• [YOUR OBJECTIVE]: Copy out every line of the records in which "tree" can be found.

• [TASK MATERIAL]:
★ ★ ★ ★ ★

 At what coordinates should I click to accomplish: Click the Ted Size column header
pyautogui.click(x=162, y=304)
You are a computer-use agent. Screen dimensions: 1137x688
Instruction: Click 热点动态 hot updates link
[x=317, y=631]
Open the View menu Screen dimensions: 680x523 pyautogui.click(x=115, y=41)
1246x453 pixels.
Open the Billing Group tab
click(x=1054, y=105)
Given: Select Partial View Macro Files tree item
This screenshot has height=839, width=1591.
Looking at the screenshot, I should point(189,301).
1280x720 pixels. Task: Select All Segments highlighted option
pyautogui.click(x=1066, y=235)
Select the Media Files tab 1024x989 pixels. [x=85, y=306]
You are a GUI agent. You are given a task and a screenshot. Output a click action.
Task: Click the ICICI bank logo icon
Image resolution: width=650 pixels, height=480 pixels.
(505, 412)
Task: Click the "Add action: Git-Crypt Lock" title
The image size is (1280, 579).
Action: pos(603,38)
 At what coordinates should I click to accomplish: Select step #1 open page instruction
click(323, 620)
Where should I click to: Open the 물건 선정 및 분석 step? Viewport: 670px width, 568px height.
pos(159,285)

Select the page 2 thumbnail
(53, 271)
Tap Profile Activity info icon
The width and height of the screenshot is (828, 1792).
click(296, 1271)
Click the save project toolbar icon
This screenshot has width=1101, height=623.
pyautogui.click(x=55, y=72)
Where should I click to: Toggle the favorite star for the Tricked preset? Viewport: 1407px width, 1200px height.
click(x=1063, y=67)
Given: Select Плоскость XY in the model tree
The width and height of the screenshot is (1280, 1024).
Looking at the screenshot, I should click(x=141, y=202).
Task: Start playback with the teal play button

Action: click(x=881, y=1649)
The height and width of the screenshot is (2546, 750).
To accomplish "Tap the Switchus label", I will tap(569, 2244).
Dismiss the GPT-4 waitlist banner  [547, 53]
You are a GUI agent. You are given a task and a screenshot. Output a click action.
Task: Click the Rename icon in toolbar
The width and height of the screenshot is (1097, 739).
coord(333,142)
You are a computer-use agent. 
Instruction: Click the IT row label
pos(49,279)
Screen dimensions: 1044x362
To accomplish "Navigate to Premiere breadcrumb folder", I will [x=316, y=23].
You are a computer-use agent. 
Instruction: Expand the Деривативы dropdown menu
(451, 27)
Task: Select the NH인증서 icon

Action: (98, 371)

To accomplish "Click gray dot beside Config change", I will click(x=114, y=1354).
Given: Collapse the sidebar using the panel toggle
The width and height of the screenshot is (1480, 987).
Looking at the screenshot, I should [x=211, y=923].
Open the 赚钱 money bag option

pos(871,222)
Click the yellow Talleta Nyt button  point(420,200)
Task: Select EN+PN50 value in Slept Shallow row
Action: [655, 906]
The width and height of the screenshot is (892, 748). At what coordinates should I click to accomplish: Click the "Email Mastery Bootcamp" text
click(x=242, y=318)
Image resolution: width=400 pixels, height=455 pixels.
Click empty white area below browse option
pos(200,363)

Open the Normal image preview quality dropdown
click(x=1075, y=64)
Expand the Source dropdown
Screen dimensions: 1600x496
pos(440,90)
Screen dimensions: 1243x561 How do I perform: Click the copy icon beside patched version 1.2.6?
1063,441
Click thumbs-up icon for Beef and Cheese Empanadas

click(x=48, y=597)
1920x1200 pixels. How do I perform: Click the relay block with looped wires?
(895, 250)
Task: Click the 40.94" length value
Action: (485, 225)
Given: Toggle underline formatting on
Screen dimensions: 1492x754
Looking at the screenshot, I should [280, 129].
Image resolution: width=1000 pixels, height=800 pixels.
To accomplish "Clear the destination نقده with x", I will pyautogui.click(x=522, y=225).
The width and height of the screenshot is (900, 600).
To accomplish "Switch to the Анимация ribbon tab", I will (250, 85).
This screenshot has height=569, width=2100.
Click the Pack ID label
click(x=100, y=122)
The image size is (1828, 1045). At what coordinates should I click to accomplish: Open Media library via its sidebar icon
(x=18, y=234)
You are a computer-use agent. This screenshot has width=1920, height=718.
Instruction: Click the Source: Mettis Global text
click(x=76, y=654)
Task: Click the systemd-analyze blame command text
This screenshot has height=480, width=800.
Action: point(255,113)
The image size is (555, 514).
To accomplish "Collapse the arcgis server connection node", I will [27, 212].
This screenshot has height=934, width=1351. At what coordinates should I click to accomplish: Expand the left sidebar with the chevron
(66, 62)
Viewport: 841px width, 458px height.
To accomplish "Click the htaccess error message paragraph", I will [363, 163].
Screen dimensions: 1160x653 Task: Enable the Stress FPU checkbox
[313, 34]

★ ★ ★ ★ ★

• [EXERCISE ANSWER]:
Given: Select Partial View Macro Files tree item
Given: Select Плоскость XY in the model tree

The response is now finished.